Building a two-way power transfer grid costs money. Batteries require
replacement after a limited number of cycles. Spiky or bursting power
generation is not good for batteries because they don't get a full cycle.
[Hemp] supercapacitors can smooth out that load and handle many more partial
charge and discharge cycles.

Is energy storage the primary justifying cost driver for "buy all, sell all"?

What investments are needed in order to more strongly incentivize clean energy
generation? Do we need low cost supercapacitors to handle the spiky load?

Are these utilities granted a monopoly? Are they price fixing?
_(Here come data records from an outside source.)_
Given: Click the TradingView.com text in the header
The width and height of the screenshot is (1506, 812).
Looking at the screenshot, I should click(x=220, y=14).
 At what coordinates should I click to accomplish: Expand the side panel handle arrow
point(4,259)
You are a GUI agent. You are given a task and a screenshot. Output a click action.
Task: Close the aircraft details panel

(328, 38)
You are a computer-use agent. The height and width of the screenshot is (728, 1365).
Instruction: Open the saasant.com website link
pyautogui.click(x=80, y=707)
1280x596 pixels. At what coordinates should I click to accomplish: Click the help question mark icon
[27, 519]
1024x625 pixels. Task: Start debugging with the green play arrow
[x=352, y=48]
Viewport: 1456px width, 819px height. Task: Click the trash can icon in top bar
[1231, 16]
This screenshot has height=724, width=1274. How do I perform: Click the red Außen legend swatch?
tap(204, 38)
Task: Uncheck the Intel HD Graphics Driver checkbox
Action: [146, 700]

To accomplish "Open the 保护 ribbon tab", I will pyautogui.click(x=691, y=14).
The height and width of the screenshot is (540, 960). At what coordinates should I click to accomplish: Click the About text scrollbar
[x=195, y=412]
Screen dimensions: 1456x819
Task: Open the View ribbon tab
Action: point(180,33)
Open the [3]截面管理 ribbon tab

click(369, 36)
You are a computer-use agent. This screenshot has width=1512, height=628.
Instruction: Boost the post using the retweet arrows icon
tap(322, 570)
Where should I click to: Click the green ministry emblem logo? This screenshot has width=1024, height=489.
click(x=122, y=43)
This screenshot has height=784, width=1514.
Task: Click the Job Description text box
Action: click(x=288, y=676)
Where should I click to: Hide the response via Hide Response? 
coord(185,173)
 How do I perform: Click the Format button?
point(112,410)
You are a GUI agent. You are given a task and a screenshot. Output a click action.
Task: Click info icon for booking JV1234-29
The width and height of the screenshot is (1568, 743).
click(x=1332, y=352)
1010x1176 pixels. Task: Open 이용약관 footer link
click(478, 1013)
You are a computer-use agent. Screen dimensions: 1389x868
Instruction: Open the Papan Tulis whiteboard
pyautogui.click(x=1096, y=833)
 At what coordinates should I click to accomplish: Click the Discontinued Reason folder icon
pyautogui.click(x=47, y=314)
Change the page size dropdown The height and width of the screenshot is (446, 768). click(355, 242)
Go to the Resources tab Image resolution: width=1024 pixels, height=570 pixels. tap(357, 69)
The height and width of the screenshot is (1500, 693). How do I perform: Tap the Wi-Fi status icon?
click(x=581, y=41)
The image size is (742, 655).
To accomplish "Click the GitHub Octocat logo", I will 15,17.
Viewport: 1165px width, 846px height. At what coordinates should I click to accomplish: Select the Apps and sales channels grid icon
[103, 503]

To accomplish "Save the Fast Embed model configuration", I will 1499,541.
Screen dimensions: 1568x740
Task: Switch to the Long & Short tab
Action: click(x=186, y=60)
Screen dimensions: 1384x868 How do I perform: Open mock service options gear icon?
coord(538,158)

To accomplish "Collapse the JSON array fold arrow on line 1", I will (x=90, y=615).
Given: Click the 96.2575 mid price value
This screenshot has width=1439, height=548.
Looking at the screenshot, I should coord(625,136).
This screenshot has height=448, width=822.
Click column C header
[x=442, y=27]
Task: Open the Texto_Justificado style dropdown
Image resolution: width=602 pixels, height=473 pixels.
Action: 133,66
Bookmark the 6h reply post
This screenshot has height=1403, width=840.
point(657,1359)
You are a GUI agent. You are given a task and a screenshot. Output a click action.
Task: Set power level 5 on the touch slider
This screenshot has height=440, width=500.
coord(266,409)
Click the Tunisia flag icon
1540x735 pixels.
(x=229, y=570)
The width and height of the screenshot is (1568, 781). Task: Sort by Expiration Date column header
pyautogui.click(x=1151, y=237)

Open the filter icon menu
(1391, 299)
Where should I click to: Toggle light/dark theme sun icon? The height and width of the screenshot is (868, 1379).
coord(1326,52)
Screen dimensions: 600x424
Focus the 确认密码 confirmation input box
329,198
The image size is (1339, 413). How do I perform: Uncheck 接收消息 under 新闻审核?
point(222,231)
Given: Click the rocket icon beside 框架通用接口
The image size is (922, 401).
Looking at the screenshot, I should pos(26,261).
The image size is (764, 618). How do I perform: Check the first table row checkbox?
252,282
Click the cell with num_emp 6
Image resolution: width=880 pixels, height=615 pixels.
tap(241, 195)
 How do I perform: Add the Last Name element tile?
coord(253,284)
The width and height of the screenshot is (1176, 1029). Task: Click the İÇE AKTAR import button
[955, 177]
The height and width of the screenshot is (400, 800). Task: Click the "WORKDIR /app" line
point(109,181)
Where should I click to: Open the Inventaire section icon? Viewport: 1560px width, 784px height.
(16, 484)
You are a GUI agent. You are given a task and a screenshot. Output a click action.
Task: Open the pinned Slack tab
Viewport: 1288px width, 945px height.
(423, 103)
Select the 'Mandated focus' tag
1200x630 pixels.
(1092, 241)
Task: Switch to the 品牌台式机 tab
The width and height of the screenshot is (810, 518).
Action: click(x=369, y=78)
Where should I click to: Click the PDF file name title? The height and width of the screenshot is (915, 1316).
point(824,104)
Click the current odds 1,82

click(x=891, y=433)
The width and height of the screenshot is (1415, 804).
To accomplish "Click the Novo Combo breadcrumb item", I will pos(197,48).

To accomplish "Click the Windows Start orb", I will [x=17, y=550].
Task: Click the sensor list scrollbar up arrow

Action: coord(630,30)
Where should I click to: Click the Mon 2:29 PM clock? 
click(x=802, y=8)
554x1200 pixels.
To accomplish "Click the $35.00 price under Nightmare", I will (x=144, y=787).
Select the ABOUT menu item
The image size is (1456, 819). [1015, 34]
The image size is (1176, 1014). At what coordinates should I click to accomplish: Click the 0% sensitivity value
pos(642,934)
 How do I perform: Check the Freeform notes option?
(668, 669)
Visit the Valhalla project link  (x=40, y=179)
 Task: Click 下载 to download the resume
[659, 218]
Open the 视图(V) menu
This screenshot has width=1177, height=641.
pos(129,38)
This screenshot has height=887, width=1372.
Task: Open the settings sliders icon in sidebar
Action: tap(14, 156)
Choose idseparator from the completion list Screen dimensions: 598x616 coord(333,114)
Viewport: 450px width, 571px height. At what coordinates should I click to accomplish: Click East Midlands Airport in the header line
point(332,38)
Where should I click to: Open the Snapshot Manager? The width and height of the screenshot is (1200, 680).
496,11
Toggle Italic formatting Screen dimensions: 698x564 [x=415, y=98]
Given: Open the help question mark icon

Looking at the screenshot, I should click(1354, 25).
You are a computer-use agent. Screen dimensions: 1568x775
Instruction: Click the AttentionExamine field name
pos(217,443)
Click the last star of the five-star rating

Energy demand from blockchain mining has not managed to keep demand constant
so that utilities have profit to invest in clean energy generation and a two-
way smart grid that accommodates spiky consumer energy generation. Demand for
electricity is falling as we become less wasteful and more energy efficient.
As the cost of renewable energy continues to fall (and become less expensive
than nonrenewables), there should be more margin for energy utilities which
cost-rationally and environmentally-rationally choose to buy renewable energy
and sell it to consumers.

Please correct me with the appropriate terminology.

How can we more strongly incentivize consumer solar panel investments?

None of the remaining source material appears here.